* Provided data *
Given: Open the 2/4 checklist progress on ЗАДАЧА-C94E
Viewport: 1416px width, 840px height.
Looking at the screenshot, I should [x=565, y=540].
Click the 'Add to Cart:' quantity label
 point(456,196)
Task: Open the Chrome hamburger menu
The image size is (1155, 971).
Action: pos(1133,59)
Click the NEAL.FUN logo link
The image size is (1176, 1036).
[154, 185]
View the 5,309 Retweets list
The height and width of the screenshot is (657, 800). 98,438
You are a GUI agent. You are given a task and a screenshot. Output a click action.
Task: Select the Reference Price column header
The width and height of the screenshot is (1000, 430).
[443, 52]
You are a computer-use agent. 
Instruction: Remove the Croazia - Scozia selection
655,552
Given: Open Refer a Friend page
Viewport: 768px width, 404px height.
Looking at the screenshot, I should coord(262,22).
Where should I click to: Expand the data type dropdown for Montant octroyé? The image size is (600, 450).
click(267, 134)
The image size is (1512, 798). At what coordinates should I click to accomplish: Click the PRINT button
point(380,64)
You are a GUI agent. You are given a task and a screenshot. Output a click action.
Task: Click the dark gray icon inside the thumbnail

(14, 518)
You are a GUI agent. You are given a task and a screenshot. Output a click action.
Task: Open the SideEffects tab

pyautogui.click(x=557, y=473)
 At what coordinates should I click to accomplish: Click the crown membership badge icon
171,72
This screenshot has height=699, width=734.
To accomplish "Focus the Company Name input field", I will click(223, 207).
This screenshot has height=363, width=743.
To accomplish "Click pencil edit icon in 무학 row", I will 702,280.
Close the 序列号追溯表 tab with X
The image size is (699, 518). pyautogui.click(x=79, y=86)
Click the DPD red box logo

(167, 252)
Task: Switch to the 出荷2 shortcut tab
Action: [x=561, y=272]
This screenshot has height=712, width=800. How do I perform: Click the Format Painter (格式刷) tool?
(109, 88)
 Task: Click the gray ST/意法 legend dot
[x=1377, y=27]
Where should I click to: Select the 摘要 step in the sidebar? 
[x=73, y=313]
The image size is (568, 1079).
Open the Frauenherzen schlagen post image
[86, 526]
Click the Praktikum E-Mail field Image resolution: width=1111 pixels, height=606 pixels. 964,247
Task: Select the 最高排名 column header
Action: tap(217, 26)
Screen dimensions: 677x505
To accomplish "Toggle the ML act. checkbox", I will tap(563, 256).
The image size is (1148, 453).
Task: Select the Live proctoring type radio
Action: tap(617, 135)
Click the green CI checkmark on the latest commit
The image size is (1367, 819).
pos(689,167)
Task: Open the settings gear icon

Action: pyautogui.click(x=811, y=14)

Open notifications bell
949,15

* Work required *
Copy out every entry again, exactly as it was given.

* Response below *
Given: Open the 2/4 checklist progress on ЗАДАЧА-C94E
Viewport: 1416px width, 840px height.
Looking at the screenshot, I should [x=565, y=540].
Click the 'Add to Cart:' quantity label
 point(456,196)
Task: Open the Chrome hamburger menu
The image size is (1155, 971).
Action: pos(1133,59)
Click the NEAL.FUN logo link
The image size is (1176, 1036).
[154, 185]
View the 5,309 Retweets list
The height and width of the screenshot is (657, 800). 98,438
You are a GUI agent. You are given a task and a screenshot. Output a click action.
Task: Select the Reference Price column header
The width and height of the screenshot is (1000, 430).
[443, 52]
You are a computer-use agent. 
Instruction: Remove the Croazia - Scozia selection
655,552
Given: Open Refer a Friend page
Viewport: 768px width, 404px height.
Looking at the screenshot, I should coord(262,22).
Where should I click to: Expand the data type dropdown for Montant octroyé? The image size is (600, 450).
click(267, 134)
The image size is (1512, 798). At what coordinates should I click to accomplish: Click the PRINT button
point(380,64)
You are a GUI agent. You are given a task and a screenshot. Output a click action.
Task: Click the dark gray icon inside the thumbnail

(14, 518)
You are a GUI agent. You are given a task and a screenshot. Output a click action.
Task: Open the SideEffects tab

pyautogui.click(x=557, y=473)
 At what coordinates should I click to accomplish: Click the crown membership badge icon
171,72
This screenshot has height=699, width=734.
To accomplish "Focus the Company Name input field", I will click(223, 207).
This screenshot has height=363, width=743.
To accomplish "Click pencil edit icon in 무학 row", I will 702,280.
Close the 序列号追溯表 tab with X
The image size is (699, 518). pyautogui.click(x=79, y=86)
Click the DPD red box logo

(167, 252)
Task: Switch to the 出荷2 shortcut tab
Action: [x=561, y=272]
This screenshot has height=712, width=800. How do I perform: Click the Format Painter (格式刷) tool?
(109, 88)
 Task: Click the gray ST/意法 legend dot
[x=1377, y=27]
Where should I click to: Select the 摘要 step in the sidebar? 
[x=73, y=313]
The image size is (568, 1079).
Open the Frauenherzen schlagen post image
[86, 526]
Click the Praktikum E-Mail field Image resolution: width=1111 pixels, height=606 pixels. 964,247
Task: Select the 最高排名 column header
Action: tap(217, 26)
Screen dimensions: 677x505
To accomplish "Toggle the ML act. checkbox", I will tap(563, 256).
The image size is (1148, 453).
Task: Select the Live proctoring type radio
Action: tap(617, 135)
Click the green CI checkmark on the latest commit
The image size is (1367, 819).
pos(689,167)
Task: Open the settings gear icon

Action: pyautogui.click(x=811, y=14)

Open notifications bell
949,15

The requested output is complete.